'We
Face Climate Disaster'
By Ben Leapman
11 March 2004
Evening Standard
Professor
Sir David King told a House of Lords committee that urgent action was
needed "within the next few years" to avert the threat of
sudden and severe climate change.
He claimed that
last summer's heatwave was a man-made event and a warning sign of worse
to come.
And he defied Downing
Street by repeating his charges that global warming is a bigger threat
than terrorism, and that Washington is failing to tackle the problem.
On a recent trip
to America to talk about the threat of global warming, Sir David was
warned by Downing Street to limit his contact with the media.
A memo from a No10
aide was leaked to a journalist in Seattle, where the scientist was
delivering a lecture.
Today, Sir David
told the peers that the level of carbon dioxide in the atmosphere was
probably the highest it had been for 65 million years, since the Palaeocene
epoch when most dinosaurs became extinct.
He said the era
saw a "massive reduction" in life on earth and added: "The
Antarctic was the best place to be at that time. The rest of the world
was virtually uninhabitable."
He also delivered
a thinly-veiled attack on President George Bush by praising the effort
which individual American states were making to curb their carbon dioxide
emissions, in the absence of a ruling from Washington.
And he accused American
oil giant Exxon of funding lobbyists who are trying to undermine the
consensus on global warming by suggesting that scientists are divided
on the nature of the problem.
Sir David said:
"This is the biggest issue for us to face this century.
"It's man-made.
The science is done. It's complete.
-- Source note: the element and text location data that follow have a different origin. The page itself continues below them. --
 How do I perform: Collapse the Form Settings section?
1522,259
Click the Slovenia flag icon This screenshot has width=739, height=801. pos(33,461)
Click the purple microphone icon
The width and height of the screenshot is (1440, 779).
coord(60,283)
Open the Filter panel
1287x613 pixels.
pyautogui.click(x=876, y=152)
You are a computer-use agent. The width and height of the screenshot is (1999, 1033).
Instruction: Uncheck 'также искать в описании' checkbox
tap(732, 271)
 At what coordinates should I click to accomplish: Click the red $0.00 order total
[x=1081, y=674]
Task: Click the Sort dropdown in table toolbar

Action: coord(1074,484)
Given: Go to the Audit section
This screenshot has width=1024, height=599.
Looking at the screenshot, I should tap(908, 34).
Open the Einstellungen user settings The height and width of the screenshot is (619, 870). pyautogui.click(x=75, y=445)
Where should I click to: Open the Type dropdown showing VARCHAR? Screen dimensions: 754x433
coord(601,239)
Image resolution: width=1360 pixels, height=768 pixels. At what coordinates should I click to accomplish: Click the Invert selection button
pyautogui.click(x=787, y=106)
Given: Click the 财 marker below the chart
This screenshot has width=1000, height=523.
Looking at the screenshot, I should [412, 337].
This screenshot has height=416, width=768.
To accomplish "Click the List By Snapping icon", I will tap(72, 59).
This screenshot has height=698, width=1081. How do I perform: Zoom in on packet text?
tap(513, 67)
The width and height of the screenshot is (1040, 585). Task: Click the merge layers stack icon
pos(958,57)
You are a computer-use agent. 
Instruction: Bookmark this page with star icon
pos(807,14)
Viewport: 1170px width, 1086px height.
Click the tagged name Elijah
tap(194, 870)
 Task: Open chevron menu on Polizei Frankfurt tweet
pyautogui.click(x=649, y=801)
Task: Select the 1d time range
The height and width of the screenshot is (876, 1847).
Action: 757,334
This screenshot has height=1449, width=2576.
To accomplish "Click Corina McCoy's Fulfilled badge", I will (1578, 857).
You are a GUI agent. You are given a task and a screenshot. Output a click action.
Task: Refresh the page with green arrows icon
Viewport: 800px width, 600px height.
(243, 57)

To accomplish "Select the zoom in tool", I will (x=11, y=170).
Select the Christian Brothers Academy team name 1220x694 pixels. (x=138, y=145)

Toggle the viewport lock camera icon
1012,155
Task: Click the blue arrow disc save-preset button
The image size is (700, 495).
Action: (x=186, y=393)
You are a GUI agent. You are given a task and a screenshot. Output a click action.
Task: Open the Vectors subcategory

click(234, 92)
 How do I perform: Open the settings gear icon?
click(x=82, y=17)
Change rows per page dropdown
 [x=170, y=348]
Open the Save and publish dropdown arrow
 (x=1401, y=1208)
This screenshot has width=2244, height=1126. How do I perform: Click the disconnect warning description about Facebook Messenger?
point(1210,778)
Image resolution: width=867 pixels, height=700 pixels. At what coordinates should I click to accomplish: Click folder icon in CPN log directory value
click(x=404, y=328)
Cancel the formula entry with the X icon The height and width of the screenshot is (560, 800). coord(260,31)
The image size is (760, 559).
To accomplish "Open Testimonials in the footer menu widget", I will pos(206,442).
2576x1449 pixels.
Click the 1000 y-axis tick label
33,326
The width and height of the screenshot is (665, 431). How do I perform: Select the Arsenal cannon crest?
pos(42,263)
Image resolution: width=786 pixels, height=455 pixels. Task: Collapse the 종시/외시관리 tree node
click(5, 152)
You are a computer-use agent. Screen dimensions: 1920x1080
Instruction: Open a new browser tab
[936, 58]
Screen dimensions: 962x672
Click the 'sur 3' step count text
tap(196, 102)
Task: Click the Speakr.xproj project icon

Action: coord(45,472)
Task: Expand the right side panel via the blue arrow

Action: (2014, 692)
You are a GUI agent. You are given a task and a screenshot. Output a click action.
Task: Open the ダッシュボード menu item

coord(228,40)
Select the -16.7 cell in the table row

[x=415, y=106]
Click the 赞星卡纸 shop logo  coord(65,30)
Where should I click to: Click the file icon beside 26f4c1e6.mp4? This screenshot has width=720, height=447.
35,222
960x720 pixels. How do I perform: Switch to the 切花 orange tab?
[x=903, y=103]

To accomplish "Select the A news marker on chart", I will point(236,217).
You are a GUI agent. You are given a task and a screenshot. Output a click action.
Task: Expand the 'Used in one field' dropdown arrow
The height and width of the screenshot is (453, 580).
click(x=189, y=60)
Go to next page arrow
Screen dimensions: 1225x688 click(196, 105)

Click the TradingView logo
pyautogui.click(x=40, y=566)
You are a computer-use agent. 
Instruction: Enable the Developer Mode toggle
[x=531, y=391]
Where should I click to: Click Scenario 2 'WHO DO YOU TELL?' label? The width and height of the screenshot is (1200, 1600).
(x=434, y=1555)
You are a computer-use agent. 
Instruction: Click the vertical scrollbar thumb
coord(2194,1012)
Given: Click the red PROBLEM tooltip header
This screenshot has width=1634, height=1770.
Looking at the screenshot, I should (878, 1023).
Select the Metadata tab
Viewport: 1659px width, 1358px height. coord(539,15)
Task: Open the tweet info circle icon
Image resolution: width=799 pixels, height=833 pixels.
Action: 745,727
It's a matter of political understanding.
I personally have little doubt that unfortunately, as time moves on,
the global warming events such as the very high temperatures in Europe
over the past summer and the flooding two years before will occur more
frequently, and the understanding of what's driving these will become
more apparent.
"And I think
nations across the world will understand... that action has to be taken."
In the past few
centuries, carbon dioxide in the air has risen from 270 to 370 parts
per million and is still on the increase, Sir David said.
He predicted that
if the level reached 550 parts per million, the polar ice caps would
melt and the Gulf Stream current would be reversed, plunging Europe
into a new ice age while the rest of the globe overheated.
To avoid that threat,
he said, the level needed to be stabilised at 450 parts per million.